As time went on, I became the mother to three “preacher’s kids” which knocked down another one of my “nevers.”  “I’ll never be one of those mothers who yell at her kids in public.”  We’ve all been in Wal Mart and heard a mother yelling at her kids to shut up or come here.  I bet we have all shaken our heads and said, “I can’t believe that woman is so mean to her children.  I would never treat my child that way.  There should be a law!”  I’m glad there’s not.  When Josh was in middle school, I took him to Old Navy to buy clothes.  The operative words here are “middle school.”  He was being particularly stubborn that day and uncooperative but he really needed clothes and I was determined we were going to find him something.  I had a stack of jeans, jogging pants, and shirts piled high in my arms trying to find something that would please him.  He absolutely refused to try on anything I found.  There we stood in the middle of the boy’s department of Old Navy, and I lost it.  That huge stack of clothes went flying at Josh – “fine, you put these clothes back on the racks.  We are going home!”  Just as the clothes went flying and the words flew out of my mouth, one of our church members walked by.  She taught me a big lesson that day.  She just shook her head, laughed, and said, “I have a middle school boy as well.  Good luck to you.”  What I learned that day was never to judge someone by their worst moment.  Most of us are never as good or as bad as others might think we are.  We are imperfect people just trying to navigate our way through this world as faithfully as we can.

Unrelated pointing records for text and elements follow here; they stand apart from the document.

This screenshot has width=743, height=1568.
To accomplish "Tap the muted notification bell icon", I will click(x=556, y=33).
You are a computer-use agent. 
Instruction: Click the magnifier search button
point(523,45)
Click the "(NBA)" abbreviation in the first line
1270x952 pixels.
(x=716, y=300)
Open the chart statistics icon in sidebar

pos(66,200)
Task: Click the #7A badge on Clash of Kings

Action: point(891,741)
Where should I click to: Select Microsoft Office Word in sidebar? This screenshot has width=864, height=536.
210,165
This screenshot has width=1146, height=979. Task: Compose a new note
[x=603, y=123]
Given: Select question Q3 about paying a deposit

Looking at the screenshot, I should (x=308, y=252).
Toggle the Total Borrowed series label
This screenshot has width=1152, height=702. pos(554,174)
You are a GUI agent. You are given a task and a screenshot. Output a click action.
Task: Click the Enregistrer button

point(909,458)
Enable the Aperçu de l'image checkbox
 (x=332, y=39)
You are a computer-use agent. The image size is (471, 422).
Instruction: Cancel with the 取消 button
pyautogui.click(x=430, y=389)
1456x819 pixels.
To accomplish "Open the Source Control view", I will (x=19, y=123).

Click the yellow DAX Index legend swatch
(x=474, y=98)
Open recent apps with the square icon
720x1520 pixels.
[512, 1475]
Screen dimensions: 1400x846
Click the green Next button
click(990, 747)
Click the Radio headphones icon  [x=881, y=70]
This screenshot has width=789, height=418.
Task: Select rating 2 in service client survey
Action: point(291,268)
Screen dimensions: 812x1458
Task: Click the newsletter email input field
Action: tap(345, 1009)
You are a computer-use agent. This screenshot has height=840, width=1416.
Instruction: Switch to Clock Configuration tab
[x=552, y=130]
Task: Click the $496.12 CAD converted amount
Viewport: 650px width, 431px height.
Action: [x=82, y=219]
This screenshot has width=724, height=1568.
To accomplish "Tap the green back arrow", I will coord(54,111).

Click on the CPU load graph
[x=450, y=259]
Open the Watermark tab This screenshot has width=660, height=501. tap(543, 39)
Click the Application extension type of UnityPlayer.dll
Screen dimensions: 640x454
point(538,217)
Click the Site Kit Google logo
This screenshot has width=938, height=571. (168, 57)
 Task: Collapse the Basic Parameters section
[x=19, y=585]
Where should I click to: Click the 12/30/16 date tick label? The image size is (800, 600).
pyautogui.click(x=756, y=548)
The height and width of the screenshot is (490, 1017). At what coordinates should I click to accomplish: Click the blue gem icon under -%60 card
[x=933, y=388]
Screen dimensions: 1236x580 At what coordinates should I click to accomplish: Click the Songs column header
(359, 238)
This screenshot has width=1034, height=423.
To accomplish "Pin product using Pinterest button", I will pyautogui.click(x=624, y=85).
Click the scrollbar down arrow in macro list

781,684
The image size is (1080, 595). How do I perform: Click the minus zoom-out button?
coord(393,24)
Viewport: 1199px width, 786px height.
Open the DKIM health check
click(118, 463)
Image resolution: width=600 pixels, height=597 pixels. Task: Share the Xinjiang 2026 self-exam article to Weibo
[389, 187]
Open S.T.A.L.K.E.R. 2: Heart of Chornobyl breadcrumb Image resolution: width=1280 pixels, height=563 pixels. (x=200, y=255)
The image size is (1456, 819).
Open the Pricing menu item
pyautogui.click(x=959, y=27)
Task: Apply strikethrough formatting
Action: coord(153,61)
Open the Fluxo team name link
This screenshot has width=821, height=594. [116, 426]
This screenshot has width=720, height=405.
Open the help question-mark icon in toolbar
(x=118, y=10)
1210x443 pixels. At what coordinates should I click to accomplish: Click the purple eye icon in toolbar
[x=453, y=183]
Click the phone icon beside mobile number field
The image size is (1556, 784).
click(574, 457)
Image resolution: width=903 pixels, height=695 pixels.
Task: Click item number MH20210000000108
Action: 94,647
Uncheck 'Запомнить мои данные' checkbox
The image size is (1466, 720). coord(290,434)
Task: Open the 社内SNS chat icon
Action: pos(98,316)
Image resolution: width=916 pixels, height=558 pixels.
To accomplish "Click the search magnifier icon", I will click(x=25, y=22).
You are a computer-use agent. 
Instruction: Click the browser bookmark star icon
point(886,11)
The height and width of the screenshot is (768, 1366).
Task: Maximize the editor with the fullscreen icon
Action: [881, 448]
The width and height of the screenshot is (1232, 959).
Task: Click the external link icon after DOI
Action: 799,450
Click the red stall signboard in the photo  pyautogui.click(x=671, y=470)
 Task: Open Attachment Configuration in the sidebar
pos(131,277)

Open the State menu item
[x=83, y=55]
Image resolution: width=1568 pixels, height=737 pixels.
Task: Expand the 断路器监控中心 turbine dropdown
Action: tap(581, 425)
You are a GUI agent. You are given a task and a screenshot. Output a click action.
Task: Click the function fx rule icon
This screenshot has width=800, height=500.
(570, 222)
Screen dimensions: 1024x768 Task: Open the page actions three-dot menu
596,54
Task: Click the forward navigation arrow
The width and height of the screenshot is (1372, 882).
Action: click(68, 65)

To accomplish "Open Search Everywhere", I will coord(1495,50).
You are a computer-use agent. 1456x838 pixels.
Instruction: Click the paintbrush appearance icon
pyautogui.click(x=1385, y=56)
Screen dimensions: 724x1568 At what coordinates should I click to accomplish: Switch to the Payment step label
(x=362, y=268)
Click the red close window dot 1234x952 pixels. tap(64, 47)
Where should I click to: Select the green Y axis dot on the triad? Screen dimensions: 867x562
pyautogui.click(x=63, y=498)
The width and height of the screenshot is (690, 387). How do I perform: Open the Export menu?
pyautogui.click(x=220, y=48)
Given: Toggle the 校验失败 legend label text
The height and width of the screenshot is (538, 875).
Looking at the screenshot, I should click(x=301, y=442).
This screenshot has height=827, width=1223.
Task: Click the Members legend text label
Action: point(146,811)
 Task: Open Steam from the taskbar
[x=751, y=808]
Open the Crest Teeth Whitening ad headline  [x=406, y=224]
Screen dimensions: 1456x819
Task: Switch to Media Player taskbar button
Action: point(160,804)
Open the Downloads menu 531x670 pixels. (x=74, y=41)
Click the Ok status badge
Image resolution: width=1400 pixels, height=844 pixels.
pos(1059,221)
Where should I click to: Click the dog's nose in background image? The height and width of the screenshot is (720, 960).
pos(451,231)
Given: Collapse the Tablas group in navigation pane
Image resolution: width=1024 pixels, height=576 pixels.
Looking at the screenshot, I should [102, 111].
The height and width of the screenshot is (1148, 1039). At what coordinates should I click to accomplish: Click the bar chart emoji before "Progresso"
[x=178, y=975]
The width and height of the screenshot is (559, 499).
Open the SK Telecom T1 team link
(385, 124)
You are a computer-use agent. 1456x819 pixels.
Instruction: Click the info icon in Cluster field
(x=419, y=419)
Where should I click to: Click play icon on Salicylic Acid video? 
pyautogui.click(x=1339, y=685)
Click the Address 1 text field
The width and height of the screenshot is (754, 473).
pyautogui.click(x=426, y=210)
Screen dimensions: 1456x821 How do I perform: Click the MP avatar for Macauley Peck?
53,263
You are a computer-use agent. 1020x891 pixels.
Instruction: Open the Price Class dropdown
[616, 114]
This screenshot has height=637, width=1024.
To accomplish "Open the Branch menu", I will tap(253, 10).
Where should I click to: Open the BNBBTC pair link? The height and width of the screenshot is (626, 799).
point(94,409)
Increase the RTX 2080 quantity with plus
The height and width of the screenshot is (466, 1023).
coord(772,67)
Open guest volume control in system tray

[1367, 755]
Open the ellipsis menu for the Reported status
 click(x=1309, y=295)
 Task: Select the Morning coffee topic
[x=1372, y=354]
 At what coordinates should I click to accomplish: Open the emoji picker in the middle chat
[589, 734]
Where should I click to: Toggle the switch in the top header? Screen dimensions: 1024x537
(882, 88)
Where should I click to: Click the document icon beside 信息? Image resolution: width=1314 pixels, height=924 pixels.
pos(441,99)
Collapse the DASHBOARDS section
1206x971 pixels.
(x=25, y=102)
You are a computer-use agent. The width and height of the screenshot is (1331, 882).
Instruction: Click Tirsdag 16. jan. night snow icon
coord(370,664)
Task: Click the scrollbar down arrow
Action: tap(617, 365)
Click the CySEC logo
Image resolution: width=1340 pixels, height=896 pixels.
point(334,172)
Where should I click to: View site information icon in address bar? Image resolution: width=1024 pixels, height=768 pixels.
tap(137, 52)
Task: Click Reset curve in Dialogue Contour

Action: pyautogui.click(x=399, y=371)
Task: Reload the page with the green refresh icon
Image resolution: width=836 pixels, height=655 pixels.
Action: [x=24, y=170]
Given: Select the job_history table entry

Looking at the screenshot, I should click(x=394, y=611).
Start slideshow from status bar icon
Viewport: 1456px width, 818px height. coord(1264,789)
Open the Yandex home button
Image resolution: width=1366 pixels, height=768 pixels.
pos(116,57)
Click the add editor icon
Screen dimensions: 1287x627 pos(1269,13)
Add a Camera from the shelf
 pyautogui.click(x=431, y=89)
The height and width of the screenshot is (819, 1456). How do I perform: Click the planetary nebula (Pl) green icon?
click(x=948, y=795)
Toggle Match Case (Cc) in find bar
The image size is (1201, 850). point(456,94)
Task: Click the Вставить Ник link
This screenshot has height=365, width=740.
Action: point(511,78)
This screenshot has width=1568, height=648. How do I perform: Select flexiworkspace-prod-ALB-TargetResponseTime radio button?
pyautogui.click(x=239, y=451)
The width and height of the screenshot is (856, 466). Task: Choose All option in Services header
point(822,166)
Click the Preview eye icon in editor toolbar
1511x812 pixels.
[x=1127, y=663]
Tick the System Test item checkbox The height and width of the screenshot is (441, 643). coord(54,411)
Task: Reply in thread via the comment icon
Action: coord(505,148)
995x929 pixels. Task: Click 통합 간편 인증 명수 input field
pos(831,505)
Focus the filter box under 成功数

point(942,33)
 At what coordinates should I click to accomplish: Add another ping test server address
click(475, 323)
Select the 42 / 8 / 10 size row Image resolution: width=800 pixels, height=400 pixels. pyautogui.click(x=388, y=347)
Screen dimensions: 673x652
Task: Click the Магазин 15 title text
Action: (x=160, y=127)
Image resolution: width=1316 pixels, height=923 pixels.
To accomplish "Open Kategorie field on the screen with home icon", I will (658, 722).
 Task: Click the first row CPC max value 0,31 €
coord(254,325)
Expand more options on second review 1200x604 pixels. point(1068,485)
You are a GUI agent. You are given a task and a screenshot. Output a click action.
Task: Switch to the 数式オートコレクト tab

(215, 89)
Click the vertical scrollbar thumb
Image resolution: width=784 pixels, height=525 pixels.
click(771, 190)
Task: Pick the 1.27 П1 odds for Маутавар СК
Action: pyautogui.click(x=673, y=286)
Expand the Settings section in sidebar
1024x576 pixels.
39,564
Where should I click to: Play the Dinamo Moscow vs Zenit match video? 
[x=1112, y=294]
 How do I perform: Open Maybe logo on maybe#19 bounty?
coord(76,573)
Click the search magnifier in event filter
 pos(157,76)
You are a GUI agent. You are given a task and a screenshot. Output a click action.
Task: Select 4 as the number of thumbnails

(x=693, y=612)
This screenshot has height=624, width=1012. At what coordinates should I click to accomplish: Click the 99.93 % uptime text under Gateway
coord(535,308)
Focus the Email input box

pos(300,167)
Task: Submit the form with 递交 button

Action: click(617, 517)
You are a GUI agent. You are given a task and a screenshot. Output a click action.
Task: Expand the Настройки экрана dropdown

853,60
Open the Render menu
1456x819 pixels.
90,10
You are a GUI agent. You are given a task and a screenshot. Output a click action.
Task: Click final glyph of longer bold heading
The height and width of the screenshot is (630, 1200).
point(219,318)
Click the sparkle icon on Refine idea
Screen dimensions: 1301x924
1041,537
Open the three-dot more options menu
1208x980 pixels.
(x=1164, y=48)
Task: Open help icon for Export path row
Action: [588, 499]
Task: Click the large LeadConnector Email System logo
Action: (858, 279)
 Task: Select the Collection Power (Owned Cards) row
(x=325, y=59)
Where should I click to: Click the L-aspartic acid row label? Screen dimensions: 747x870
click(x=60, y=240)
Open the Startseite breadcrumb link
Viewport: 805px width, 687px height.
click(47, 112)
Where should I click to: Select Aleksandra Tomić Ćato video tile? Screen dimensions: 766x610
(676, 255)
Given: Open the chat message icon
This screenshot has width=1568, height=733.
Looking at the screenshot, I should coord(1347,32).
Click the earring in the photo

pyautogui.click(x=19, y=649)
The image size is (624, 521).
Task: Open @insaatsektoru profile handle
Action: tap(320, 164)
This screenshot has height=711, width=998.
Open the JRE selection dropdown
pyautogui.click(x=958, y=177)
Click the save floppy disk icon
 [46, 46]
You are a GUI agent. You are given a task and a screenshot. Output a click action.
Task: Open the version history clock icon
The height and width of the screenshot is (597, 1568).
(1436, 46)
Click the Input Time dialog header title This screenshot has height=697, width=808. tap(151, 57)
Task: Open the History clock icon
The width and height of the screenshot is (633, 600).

Let me share one more “never” that life knocked down.  This is the most recent and the most personal.  “I’ll never go to church again.”  No, those words weren’t uttered by the ten-year-old me.  They were uttered by the fifty-year-old me.  Friends at church had hurt me desperately.  My mind and heart couldn’t wrap themselves around the pain, and I truly didn’t think I could ever walk through the doors of a church again.  Then, the phone rang.  A gentleman named David was calling to ask my husband if he could help their church during an interim.  Dee agreed to talk to him, and two weeks later I found myself walking through the doors of the Parisview Baptist Church in Greenville.  Inside those doors, I found kindhearted people who took it as their mission to love me, my husband, and our children and to remind us that God still had work for us to do, people for us to serve, people for us to love, and people to love us.  The retired pastor emeritus of that church told me one day that he knew how hurt Dee and I had been by all that transpired.  He then quoted the words Joseph spoke to his brothers who had sold him into slavery.  “You intended to harm me, but God intended it for good.”  He said to me, “We needed you and God sent you to us.  He has used you to bless our church.”  I experienced healing that day.  I was reminded of what I should have known – that God always wants to bring good things into our lives, He always has works of service for us to do if we will do them, and He always loves us.  Some months later, in God’s time, our phone rang again.  “Dee, this is Al Walker.  I am the chairman of the search committee at St. Andrews Baptist Church and we were wondering if you would be willing to have a conversation with us.”  God brought us here to St. Andrews, he gave us a place to serve Him, people with whom to serve him, people for us to love, and people to love us.  Dee and I thank God every day for you and pray that he will allow us to bless you just a fraction of how you have blessed us.  When God knocks down a never, a great blessing appears on the other side.  May that be true for you, as it has been for me.